— What you are asked to do —
Answer these questions from the forum post about the GTO's engine miss:
(a) How long had the car been sitting before it was revived?
(b) In what year were the original 670 heads reconditioned?
(c) What carburetor was installed?

— Extract provided —

## start

# Miss under 2000rpm. Help!



## steve491 (Nov 20, 2019)

Good afternoon,
I woke up a '67 GTO from a 28 year sleep about a year ago and took the first test drive today. Wahoo! It actually drives very well but I have a miss under 2000rmp, over 2000 it's smooth and pulls very well especially in the secondaries.

Little background and specs:
Original 400 HO (it's the original engine), 4-speed, original 670 heads that were reconditioned in 1991. Unknown cam, previous owner said it was a crane cam but he doesn't remember what it was when he installed it (1991). 
I installed a new "parts store" points distributor, coil, alternator, water pump, carter fuel pump, entire new fuel system, rebuilt Holley 650 double squirter spreadbore, plug wires, and AC Delco plugs.

## end

Text and item location entries:

## start

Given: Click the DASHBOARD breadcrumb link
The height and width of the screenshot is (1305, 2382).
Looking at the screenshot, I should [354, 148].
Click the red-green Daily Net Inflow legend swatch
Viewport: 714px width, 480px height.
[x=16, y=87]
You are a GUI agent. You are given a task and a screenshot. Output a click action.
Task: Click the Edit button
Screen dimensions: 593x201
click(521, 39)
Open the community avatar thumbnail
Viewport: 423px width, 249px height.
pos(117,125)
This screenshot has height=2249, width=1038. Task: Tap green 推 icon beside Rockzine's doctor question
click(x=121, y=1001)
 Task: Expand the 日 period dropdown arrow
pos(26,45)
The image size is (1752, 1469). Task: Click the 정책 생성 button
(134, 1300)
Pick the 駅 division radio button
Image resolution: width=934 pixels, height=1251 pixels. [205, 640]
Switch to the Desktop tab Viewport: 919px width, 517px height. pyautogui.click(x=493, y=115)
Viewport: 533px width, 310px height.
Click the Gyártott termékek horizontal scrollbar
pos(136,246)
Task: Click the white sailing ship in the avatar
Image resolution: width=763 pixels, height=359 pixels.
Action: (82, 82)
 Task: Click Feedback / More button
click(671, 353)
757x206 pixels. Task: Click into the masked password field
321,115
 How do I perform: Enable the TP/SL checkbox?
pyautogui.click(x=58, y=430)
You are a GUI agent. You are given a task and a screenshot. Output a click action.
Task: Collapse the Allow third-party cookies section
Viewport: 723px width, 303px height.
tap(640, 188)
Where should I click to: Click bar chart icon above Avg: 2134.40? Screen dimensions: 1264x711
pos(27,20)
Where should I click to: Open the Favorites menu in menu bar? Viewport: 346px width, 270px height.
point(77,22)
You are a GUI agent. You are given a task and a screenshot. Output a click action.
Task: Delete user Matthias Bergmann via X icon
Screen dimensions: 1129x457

## end

— Solution for this task —
(a) 28 years
(b) 1991
(c) A rebuilt Holley 650 double squirter spreadbore